** Start **

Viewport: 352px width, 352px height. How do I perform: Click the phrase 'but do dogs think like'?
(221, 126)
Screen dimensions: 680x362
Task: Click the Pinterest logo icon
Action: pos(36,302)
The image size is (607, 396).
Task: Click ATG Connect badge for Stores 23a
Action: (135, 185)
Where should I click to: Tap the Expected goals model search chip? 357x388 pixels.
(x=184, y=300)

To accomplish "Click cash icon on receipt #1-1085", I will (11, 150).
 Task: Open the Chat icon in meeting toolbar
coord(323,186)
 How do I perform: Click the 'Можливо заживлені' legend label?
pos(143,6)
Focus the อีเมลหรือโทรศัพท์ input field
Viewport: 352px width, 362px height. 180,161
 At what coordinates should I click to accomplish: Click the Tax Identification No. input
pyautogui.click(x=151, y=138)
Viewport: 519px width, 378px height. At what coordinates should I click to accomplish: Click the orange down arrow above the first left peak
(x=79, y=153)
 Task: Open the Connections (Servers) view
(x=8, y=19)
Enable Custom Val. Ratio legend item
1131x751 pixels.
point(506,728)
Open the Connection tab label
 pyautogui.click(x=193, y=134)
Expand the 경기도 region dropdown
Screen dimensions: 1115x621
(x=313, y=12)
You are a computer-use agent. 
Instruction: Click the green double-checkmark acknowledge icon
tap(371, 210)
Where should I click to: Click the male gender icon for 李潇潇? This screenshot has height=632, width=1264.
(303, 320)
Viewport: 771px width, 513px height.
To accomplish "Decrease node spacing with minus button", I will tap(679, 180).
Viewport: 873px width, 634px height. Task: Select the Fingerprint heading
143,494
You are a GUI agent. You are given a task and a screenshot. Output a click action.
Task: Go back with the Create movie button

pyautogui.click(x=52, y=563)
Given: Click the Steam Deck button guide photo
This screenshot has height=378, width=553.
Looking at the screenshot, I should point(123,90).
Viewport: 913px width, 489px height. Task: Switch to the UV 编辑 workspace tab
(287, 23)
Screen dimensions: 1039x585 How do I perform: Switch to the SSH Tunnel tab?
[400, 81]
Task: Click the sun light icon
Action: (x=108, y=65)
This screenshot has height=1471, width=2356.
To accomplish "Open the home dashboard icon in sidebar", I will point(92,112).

** End **

— WRITTEN PROBLEM —
Turn every line of the listing above into a numbered list, and leave out the blank lines.

— OUTPUT BELOW —
1. Viewport: 352px width, 352px height. How do I perform: Click the phrase 'but do dogs think like'?
2. (221, 126)
3. Screen dimensions: 680x362
4. Task: Click the Pinterest logo icon
5. Action: pos(36,302)
6. The image size is (607, 396).
7. Task: Click ATG Connect badge for Stores 23a
8. Action: (135, 185)
9. Where should I click to: Tap the Expected goals model search chip? 357x388 pixels.
10. (x=184, y=300)
11. To accomplish "Click cash icon on receipt #1-1085", I will (11, 150).
12.  Task: Open the Chat icon in meeting toolbar
13. coord(323,186)
14.  How do I perform: Click the 'Можливо заживлені' legend label?
15. pos(143,6)
16. Focus the อีเมลหรือโทรศัพท์ input field
17. Viewport: 352px width, 362px height. 180,161
18.  At what coordinates should I click to accomplish: Click the Tax Identification No. input
19. pyautogui.click(x=151, y=138)
20. Viewport: 519px width, 378px height. At what coordinates should I click to accomplish: Click the orange down arrow above the first left peak
21. (x=79, y=153)
22.  Task: Open the Connections (Servers) view
23. (x=8, y=19)
24. Enable Custom Val. Ratio legend item
25. 1131x751 pixels.
26. point(506,728)
27. Open the Connection tab label
28.  pyautogui.click(x=193, y=134)
29. Expand the 경기도 region dropdown
30. Screen dimensions: 1115x621
31. (x=313, y=12)
32. You are a computer-use agent. 
33. Instruction: Click the green double-checkmark acknowledge icon
34. tap(371, 210)
35. Where should I click to: Click the male gender icon for 李潇潇? This screenshot has height=632, width=1264.
36. (303, 320)
37. Viewport: 771px width, 513px height.
38. To accomplish "Decrease node spacing with minus button", I will tap(679, 180).
39. Viewport: 873px width, 634px height. Task: Select the Fingerprint heading
40. 143,494
41. You are a GUI agent. You are given a task and a screenshot. Output a click action.
42. Task: Go back with the Create movie button
43. pyautogui.click(x=52, y=563)
44. Given: Click the Steam Deck button guide photo
45. This screenshot has height=378, width=553.
46. Looking at the screenshot, I should point(123,90).
47. Viewport: 913px width, 489px height. Task: Switch to the UV 编辑 workspace tab
48. (287, 23)
49. Screen dimensions: 1039x585 How do I perform: Switch to the SSH Tunnel tab?
50. [400, 81]
51. Task: Click the sun light icon
52. Action: (x=108, y=65)
53. This screenshot has height=1471, width=2356.
54. To accomplish "Open the home dashboard icon in sidebar", I will point(92,112).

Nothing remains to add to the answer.